Source records:
---------------
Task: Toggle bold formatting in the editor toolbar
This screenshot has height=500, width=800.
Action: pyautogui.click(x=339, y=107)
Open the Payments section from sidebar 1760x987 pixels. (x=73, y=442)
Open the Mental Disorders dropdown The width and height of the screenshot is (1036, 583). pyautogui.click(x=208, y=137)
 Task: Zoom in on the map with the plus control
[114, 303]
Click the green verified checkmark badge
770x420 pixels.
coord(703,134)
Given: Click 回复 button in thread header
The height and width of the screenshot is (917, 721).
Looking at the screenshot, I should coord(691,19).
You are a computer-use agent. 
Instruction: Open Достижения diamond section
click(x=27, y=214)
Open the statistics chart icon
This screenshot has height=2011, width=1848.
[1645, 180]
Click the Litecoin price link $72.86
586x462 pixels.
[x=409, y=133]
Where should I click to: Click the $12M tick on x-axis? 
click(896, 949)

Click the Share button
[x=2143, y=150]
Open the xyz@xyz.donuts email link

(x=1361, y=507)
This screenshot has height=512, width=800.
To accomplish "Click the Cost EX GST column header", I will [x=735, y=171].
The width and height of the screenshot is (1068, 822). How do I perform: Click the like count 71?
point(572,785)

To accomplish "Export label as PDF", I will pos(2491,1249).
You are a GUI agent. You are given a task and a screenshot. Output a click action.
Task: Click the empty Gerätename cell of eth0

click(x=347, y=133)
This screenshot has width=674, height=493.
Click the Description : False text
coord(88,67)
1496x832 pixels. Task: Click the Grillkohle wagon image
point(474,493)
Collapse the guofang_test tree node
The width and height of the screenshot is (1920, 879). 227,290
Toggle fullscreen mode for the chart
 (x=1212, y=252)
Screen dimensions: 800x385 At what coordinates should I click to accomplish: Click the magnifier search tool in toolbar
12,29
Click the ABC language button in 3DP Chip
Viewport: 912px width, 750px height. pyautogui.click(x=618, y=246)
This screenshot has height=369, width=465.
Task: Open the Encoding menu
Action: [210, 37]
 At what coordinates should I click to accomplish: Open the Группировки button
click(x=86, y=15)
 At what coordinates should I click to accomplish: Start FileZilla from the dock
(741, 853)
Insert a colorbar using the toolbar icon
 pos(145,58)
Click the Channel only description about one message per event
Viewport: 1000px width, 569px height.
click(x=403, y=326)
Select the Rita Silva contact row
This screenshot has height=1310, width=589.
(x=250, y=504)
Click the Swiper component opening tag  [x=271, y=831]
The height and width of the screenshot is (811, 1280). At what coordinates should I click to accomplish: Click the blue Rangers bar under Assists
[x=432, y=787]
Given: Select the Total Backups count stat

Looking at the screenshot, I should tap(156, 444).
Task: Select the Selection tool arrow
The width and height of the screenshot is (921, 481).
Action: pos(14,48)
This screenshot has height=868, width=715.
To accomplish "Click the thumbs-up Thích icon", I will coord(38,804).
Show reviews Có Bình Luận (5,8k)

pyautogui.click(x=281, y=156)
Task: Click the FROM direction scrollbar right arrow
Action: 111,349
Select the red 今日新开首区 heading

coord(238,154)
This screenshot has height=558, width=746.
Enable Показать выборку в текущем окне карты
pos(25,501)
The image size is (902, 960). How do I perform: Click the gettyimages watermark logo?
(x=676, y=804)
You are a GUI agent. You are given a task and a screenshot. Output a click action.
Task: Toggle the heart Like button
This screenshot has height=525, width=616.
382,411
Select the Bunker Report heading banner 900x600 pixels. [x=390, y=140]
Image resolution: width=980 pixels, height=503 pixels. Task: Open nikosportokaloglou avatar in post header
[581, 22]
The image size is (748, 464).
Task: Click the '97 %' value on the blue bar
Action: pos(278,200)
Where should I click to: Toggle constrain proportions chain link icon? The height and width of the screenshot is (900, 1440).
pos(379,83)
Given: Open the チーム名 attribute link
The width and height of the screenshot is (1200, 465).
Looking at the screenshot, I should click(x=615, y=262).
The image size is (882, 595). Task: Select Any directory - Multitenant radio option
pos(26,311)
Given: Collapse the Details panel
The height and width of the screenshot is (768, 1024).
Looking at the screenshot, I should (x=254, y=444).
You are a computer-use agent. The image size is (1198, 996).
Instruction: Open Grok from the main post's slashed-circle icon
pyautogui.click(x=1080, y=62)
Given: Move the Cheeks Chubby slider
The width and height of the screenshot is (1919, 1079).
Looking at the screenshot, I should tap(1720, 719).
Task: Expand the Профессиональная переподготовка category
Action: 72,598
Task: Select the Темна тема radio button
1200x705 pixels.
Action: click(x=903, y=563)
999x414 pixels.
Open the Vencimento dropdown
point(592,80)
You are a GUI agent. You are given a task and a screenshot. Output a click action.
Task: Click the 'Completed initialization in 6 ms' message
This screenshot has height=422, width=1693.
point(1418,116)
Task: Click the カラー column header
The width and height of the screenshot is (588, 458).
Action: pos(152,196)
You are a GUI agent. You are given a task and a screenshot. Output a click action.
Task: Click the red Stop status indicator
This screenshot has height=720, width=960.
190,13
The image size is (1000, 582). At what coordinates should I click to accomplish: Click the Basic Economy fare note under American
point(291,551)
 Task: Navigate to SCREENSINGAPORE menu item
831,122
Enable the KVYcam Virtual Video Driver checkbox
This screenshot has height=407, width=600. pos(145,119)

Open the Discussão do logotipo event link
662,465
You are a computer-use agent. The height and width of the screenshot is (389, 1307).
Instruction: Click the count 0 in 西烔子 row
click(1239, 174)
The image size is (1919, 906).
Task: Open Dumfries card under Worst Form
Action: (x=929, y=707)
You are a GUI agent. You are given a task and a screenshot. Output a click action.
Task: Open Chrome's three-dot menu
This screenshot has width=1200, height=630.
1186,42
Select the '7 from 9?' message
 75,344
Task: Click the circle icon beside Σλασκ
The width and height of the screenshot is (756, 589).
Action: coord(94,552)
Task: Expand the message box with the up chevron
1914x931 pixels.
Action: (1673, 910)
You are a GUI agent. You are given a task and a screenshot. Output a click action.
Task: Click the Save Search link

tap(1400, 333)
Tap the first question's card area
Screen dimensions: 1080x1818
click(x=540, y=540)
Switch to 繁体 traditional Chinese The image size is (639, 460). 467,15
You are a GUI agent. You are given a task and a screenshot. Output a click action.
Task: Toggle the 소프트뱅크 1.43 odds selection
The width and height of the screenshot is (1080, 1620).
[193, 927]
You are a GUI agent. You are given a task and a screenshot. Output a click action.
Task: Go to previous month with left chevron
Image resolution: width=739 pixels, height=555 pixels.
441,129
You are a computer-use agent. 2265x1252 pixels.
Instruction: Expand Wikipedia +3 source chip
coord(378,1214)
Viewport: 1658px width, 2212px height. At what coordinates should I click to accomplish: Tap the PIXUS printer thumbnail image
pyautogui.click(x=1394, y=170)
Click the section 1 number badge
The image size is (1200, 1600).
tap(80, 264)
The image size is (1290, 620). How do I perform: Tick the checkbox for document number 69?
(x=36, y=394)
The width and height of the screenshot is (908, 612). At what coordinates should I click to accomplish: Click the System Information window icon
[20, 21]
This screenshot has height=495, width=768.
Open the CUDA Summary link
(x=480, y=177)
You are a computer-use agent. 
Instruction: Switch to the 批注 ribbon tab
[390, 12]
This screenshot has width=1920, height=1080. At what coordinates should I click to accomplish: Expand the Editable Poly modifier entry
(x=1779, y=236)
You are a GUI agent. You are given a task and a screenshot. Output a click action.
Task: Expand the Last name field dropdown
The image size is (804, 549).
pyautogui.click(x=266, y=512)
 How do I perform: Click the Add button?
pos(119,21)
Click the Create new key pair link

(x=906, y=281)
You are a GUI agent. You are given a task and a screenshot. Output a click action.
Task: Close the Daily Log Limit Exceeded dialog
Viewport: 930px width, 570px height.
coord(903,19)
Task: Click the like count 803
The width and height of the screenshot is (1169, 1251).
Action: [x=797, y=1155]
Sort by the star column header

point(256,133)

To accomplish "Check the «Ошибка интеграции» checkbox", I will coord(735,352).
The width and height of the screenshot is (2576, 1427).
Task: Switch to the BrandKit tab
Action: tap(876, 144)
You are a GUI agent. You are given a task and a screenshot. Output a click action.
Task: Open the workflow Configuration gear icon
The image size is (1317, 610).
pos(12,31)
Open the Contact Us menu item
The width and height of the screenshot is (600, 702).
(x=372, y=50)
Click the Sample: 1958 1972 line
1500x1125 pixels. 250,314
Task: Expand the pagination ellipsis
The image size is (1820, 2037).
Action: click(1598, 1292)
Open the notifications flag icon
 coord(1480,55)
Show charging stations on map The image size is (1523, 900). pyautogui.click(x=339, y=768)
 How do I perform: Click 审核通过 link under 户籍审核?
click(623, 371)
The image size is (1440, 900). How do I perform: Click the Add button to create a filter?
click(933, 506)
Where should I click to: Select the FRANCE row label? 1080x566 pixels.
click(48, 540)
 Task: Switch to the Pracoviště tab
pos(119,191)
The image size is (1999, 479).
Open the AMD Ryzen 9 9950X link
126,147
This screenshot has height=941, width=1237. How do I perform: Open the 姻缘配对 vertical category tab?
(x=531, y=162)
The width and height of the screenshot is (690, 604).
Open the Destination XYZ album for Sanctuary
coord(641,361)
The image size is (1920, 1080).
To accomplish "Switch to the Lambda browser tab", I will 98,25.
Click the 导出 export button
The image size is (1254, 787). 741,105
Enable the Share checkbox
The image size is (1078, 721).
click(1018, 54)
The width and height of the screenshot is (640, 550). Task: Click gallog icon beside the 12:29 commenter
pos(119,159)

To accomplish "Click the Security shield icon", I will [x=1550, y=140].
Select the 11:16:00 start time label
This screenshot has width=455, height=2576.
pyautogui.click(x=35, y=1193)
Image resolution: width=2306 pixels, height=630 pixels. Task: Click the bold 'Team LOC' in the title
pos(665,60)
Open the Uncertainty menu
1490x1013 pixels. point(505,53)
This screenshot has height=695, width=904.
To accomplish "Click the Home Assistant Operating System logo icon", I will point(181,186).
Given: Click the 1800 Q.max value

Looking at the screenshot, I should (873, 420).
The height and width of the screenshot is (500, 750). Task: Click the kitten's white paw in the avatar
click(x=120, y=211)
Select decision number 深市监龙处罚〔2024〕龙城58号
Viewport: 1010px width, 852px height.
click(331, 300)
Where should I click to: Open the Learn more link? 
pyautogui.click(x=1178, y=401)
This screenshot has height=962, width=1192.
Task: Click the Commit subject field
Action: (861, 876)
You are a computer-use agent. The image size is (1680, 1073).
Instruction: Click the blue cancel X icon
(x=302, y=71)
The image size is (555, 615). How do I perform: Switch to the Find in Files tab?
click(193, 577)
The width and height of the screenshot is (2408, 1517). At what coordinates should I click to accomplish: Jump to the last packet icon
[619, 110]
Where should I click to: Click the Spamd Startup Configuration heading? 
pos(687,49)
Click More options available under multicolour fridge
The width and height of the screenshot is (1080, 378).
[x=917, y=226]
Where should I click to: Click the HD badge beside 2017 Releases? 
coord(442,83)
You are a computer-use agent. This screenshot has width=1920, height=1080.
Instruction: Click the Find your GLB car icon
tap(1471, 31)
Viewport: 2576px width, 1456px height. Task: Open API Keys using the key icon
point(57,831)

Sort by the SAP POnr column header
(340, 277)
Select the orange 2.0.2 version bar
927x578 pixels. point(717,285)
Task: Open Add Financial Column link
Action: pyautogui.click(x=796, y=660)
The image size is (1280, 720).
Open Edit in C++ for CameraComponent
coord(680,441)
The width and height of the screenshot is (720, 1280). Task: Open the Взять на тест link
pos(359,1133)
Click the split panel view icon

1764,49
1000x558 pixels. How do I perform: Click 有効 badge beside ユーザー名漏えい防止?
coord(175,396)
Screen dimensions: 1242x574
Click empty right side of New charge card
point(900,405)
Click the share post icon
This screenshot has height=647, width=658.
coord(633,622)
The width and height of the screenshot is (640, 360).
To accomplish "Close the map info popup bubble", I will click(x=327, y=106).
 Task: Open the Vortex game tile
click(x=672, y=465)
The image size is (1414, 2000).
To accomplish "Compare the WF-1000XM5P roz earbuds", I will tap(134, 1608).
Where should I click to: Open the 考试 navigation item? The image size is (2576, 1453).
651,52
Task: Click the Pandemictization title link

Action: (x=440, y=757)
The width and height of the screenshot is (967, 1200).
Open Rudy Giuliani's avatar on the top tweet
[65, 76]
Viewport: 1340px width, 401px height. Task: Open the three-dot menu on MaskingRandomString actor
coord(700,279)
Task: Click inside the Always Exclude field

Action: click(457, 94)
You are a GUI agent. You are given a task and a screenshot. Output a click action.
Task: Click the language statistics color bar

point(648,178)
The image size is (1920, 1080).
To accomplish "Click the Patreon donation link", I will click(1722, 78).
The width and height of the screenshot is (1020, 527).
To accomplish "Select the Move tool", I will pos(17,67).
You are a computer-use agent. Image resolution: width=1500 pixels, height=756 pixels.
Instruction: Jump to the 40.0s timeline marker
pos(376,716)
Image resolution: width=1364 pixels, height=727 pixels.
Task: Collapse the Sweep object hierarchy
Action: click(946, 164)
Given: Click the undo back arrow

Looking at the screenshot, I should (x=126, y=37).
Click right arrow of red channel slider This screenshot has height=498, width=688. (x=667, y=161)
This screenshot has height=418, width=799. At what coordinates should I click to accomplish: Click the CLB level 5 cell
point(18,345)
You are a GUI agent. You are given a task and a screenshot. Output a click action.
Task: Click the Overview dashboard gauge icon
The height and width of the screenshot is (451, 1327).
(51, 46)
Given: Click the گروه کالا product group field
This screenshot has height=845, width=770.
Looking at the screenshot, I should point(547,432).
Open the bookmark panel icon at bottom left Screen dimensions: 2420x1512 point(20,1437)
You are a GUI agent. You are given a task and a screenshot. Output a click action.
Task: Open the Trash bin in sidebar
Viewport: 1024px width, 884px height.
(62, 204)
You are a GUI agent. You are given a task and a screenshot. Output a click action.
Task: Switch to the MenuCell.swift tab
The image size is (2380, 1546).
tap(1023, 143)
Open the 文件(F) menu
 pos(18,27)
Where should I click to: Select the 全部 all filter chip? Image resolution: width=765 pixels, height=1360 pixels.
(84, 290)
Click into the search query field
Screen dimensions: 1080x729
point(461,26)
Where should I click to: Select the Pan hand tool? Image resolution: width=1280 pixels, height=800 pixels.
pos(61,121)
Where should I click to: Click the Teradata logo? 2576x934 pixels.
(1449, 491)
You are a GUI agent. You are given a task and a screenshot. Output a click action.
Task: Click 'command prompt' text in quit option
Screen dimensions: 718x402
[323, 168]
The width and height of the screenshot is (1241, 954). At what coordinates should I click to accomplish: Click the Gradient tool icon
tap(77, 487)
---------------
What the task requires: Which lines of the material start with the line containing "Given: Select the Total Backups count stat" and go on through the line containing "coord(238,154)"? Output them as a numbered list, leaving out blank lines.

Exercise output:
1. Given: Select the Total Backups count stat
2. Looking at the screenshot, I should tap(156, 444).
3. Task: Select the Selection tool arrow
4. The width and height of the screenshot is (921, 481).
5. Action: pos(14,48)
6. This screenshot has height=868, width=715.
7. To accomplish "Click the thumbs-up Thích icon", I will coord(38,804).
8. Show reviews Có Bình Luận (5,8k)
9. pyautogui.click(x=281, y=156)
10. Task: Click the FROM direction scrollbar right arrow
11. Action: 111,349
12. Select the red 今日新开首区 heading
13. coord(238,154)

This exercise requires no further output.